Intel was nice enough to hand out exo-pc tablets to people at the Desktop Summit. I didn’t queue up for one, since I already got a brace — and seen as geek toys, they’re not even that desirable. The wetab I took to the MeeGo conference was a geek magnet, but those days are over for this hardware.

But remarks I’ve heard around suggest to me that people are mistaken about the purpose of these machines, and even about the purpose of the tablet UX it’s running. Not all tablets actually are created for the same purpose, but from what I’ve seen, no tablet is actually made to be a productivity tool.

For instance, the iPad is designed to bleed you of dollars or euros, a few a day, maybe ten or twelve euros a week. It’s a boring device where the big draw is the app store. Every app is a bit boring by itself, and after playing around a bit, you tend to want something new. Say… Another app, or a bit of media like an eBook or music file. Or a comic. So you go to the app store and spend a little money, not enough money to think about. Less than a beer in a cafe (unless you’re in Helsinki)… It’s a very good device for that purpose. The way it seduces you is by being very nice to hold and inviting to play with, but boring enough that you need something new for it regularly. And when you’ve got a few dozen apps, it becomes very unattractive to move to another platform and lose your “investment” — because they do add up, those nickels and dimes.

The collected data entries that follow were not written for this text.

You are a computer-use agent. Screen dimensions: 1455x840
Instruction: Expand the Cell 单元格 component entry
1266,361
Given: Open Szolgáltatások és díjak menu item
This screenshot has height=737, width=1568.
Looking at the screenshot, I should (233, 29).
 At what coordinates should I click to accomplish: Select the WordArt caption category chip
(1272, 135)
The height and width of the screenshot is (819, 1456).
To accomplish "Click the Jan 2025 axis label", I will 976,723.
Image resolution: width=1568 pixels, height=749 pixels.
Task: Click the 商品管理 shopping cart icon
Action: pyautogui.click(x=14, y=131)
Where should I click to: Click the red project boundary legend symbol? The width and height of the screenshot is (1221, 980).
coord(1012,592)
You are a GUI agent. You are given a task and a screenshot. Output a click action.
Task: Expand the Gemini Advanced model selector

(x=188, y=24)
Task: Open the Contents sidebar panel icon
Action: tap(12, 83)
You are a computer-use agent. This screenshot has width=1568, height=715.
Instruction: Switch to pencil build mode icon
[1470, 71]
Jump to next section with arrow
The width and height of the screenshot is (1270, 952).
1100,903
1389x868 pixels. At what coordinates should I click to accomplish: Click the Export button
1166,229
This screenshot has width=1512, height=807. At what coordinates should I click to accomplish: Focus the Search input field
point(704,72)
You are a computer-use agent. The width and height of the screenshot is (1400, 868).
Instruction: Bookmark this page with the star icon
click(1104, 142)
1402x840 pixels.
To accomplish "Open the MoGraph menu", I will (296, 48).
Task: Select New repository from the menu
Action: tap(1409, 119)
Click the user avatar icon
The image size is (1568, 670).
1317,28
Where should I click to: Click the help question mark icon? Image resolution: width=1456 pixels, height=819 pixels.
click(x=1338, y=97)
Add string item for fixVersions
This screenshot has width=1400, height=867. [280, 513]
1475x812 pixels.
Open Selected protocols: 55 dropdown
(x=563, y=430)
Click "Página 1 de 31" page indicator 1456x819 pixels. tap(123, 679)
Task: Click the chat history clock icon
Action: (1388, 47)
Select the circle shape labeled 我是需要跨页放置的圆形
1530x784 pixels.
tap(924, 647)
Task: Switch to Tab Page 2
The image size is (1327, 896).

The WeTab is sort of the same, but instead of bleeding you, it’s intended to bleed advertisers. The huge scrolling pinboard is intended to be sold square by square to content/advertisement providers who can place a little app that can continuously show information you might find useful along with advertisements. You’re seduced by the information to take in the ads. The applications on the WeTab are secondary, in my experience.

Intel’s tablet UX has, basically, as its purpose to get you to buy a tablet with an Intel CPU. To that purpose, they have created an interface that shows the average user what they probably want to see: a quick look at their music collection, video collection, the noise their social network is making and a bunch of favourite webpages. For that, the concept is perfect, even if reminiscent of the plasma netbook interface with its columns in some ways. The version of their UX on the exo-pc’s is pretty old, there are newer images on the MeeGo website. I think that the Intel tablet UX is actually quite good and quite useful for the kind of user it’s intended for.

But the exo-pc is a developer device, meant to make it easy for people to test their new multi-touch enabled MeeGo application. And the tablet UX is not meant for developers… People complaining that the terminal doesn’t have a virtual keyboard are really missing the point. The terminal is useful if you attach a usb keyboard so you can execute a few commands to install your app. For that, I think it’s really good enough. All rise to the challenge of multi-touch apps on Linux!